HIV-1-associated disruption of intestinal homeostasis is a major factor contributing to chronic immune activation and inflammation. Dendritic cells (DCs) are crucial in maintaining intestinal homeostasis, but the impact of HIV-1 infection on intestinal DC number and function has not been extensively studied. We compared the frequency and activation/maturation status of colonic myeloid DC (mDC) subsets (CD1c+ and CD1cneg) and plasmacytoid DCs in untreated HIV-1-infected subjects with uninfected controls. Colonic mDCs in HIV-1-infected subjects had increased CD40 but decreased CD83 expression, and CD40 expression on CD1c+ mDCs positively correlated with mucosal HIV-1 viral load, with mucosal and systemic cytokine production, and with frequencies of activated colon and blood T cells. Percent of CD83+CD1c+ mDCs negatively correlated with frequencies of IFN-γ-producing colon CD4+ and CD8+ T cells. CD40 expression on CD1c+ mDCs positively associated with abundance of high prevalence mucosal Prevotella copri and P. stercorea, but negatively associated with a number of low prevalence mucosal species including Rumminococcus bromii. CD1c+ mDC cytokine production was greater in response to in vitro stimulation with Prevotella species relative to R. bromii. These findings suggest that during HIV infection, colonic mDCs become activated upon exposure to mucosal pathobiont bacteria leading to mucosal and systemic immune activation.
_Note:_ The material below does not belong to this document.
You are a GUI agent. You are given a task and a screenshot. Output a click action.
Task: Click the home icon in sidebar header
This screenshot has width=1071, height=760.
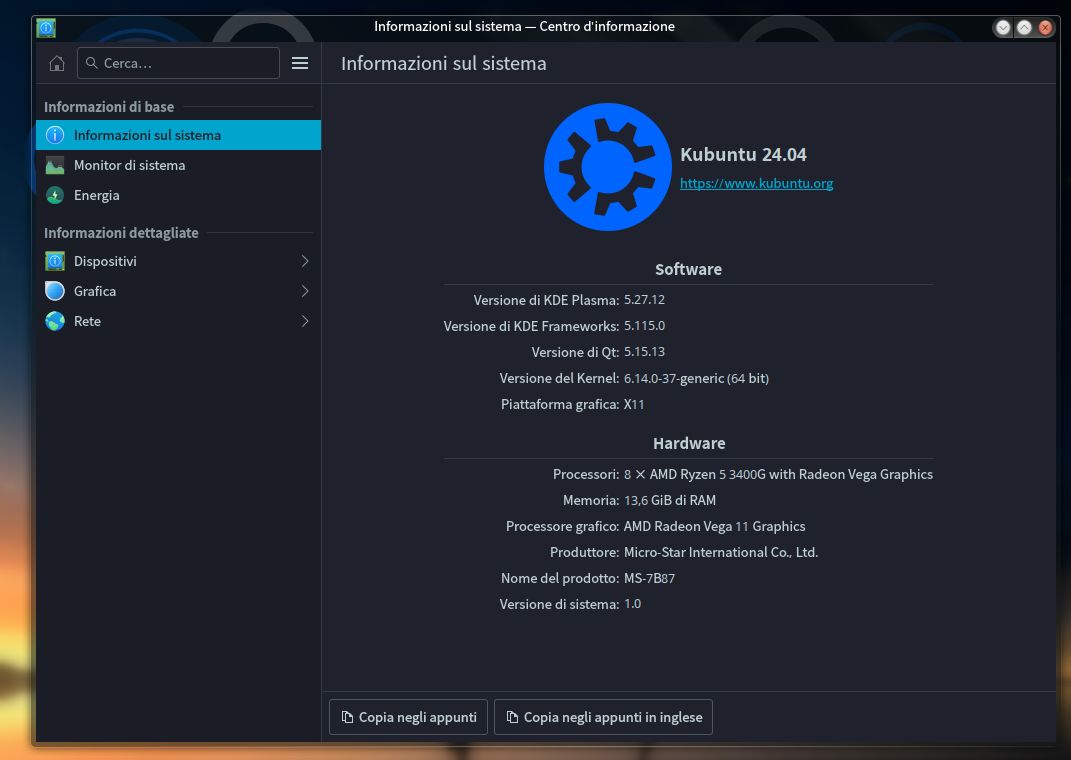(x=57, y=63)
HIV-1 Infection of Human Intestinal Lamina Propria CD4+ T Cells In Vitro Is Enhanced by Exposure to Commensal Escherichia coli

Microbial translocation has been linked to systemic immune activation in HIV-1 disease, yet mechanisms by which microbes may contribute to HIV-associated intestinal pathogenesis are poorly understood. Importantly, our understanding of the impact of translocating commensal intestinal bacteria on mucosal-associated T cell responses in the context of ongoing viral replication that occurs early in HIV-1 infection is limited. We previously identified commensal Escherichia coli-reactive Th1 and Th17 cells in normal human intestinal lamina propria (LP). In this article, we established an ex vivo assay to investigate the interactions between Th cell subsets in primary human LP mononuclear cells (LPMCs), commensal E. coli, and CCR5-tropic HIV-1Bal. Addition of heat-killed E. coli to HIV-1–exposed LPMCs resulted in increases in HIV-1 replication, CD4 T cell activation and infection, and IL-17 and IFN-γ production. Conversely, purified LPS derived from commensal E. coli did not enhance CD4 T cell infection. E. coli exposure induced greater proliferation of LPMC Th17 than Th1 cells. Th17 cells were more permissive to infection than Th1 cells in HIV-1–exposed LPMC cultures, and Th17 cell infection frequencies significantly increased in the presence of E. coli. The E. coli-associated enhancement of infection was dependent on the presence of CD11c+ LP dendritic cells and, in part, on MHC class II-restricted Ag presentation. These results highlight a potential role for translocating microbes in impacting mucosal HIV-1 pathogenesis during early infection by increasing HIV-1 replication and infection of intestinal Th1 and Th17 cells.